| I'm Gonna Explode


Voy a explotar

Gerardo Naranjo

Mexico, 2008


Review by Cullen Gallagher

Posted on 08 October 2008

Source 35mm Print

Categories The 46th New York Film Festival

I’m Gonna Explode is a playful concoction from the blender of cinephile/director Gerardo Naranjo—a little Pierrot le Fou, a dash of Badlands, a hint of Harold and Maude, and garnishes from a slew of other entries in the lovers-on-the-run genre. But there’s also something else in there, something unique to Naranjo, and it’s what saves the film from drowning under its many references. In fact, I’m Gonna Explode magically floats on top of a wave of teenage angst, ecstasy, and rebellion. Naranjo abides by the same blend of impulsiveness and uncertainty that the characters live by. The references don’t seem so coy or clever, but part of a shared conversation: just as the two protagonists share homemade double-headphones so they can listen to the same radio together, so do the nods to Godard, Malick, and Ashby function more as communal gestures than insular footnotes.
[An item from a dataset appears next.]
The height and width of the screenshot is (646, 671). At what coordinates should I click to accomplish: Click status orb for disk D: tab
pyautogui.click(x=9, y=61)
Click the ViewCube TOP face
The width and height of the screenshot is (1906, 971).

Drama/Mex, Naranjo’s second feature (and first to be theatrically released in the United States) was an emotionally raw exploration of both the redemptive and imprisoning effects of relationships (romantic and platonic). With Explode, his third film, Naranjo continues to probe the shifting facets of relationships with insight, but this time also with more a sense of humor. After Roman busts his girlfriend Maru out of school, complete with gun and getaway car, the two teenage misfits hightail it to their ingenious hideout: a tent atop the apartment building where Roman’s parents live. It’s just the sort of thing two cocksure teenagers would do: prey upon the obliviousness of their parents by sticking so close to home, secretly watching them drink themselves into an anxiety-stricken stupor, then sneak downstairs and steal enough booze and grub to last for the next day. Their utopia is an indulgent never-ending party for two: loud music, TV shows, cookouts, wine guzzling, and awkward, tender embraces which neither partner is sure where they will lead.
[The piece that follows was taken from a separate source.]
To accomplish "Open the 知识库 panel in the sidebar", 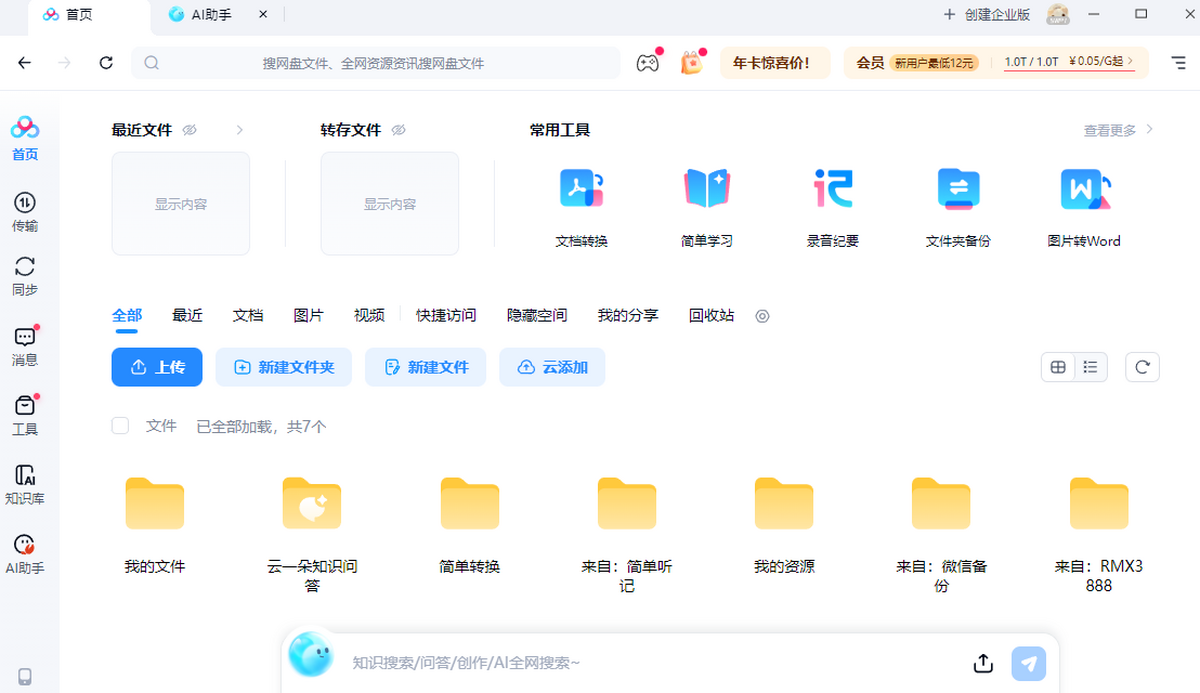I will [x=25, y=478].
One of the film’s successes is that it is able to be completely magical and fantastic without veering too far from the reality of teenagerdom. When not fully immersed in pranks (such as phoning in false reports in order to get their parents out of the house for a while), or inventing ways to make their life more convenient (such as using a rope-and-pulley system to haul a grill up to the roof, or the dual-headphones mentioned earlier), Roman and Maru run the gamut that all first relationships do. One half-hour they are madly in love, the next half-hour they on each other’s nerves. Now she hates him and everything he does, but he doesn’t understand—didn’t she used to think he was so cool? Didn’t he shoot a gun while rescuing her from the torment of compulsory education? But then, as always, comes reconciliation, and the lovers’ pact of never parting, forever.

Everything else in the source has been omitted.